My first idea is an AI tech for voice print recognition. It can be used for avoiding voice spoofing attacks on business, banks (like mobile phone customer service), etc. The main steps for voice recognition is: take vocal input -> identity-feature analysis -> deviating feature selection -> deviating feature comparison -> distance to reference pattern estimate -> check if voice match. The main algorithms for feature extractions are: GMM, JFA, GMM-SVM, etc. On the paper “Vulnerability of speaker verification systems against voice conversion spoofing attacks: The case of telephone speech”, the authors experimented several algorithms and concluded that although JFA has a high inaccuracy but the converted samples with JFA sounds very mechanical so human can easily distinguish. The authors of paper “Voice command recognition system based on MFCC and VQ algorithms” discuss and examine two significant modules: MFCC and DTW. Their results were good. So I will consider use these two modules.
For my second idea which is creating an AI tool for safety driving, the key tech is 3D dynamic facial recognition. I learned that the most Facial recognition tech can be decided into two main parts: facial detection and facial recognition.
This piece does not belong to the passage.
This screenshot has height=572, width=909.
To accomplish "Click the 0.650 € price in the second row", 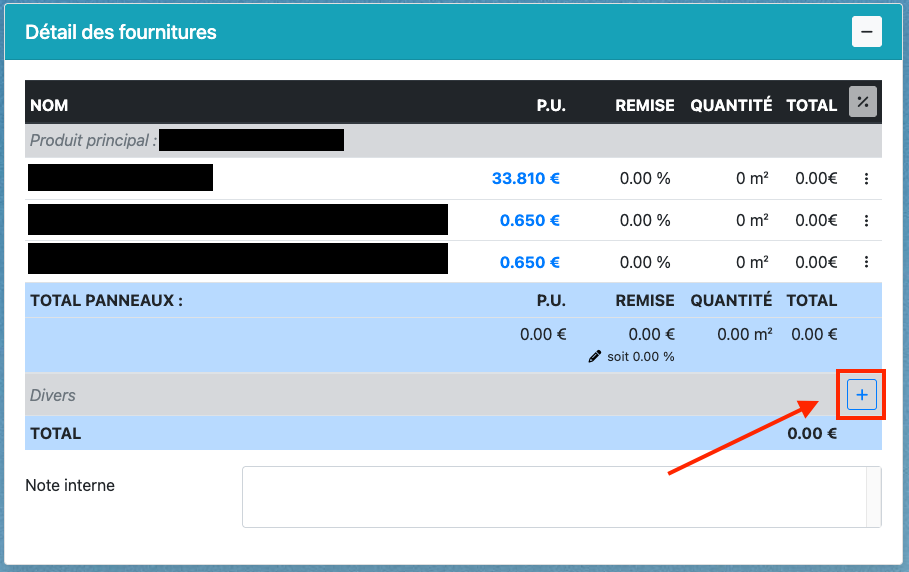I will [x=529, y=221].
I can use open sources like opencv and dlib to do facial detection. There are 3 factors i need to care about: detection rate, misdetection rate, false alarm rate. The authors of the paper “BP4D-Spontaneous: A high-resolution spontaneous 3D dynamic facial expression database” reported a newly developed spontaneous 3D dynamic facial expression database in their paper. I am not sure if I can or should use their new database. Although the paper “Real time facial expression recognition in video using support vector machines” primary discuss detecting emotion from facial expression, it provides some facial recognition tech info for me.
My third idea is creating a smart tool to grade algebra on handwritten homework. The APP takes a photo of the handwritten homework and using OCR tech to extract the texts and grade them. The main tech is just OCR. Although the two papers I read both talk about their own APP and OCR system, I can refer some technologies they used, like matrix matching, fuzzy logic for facial extraction.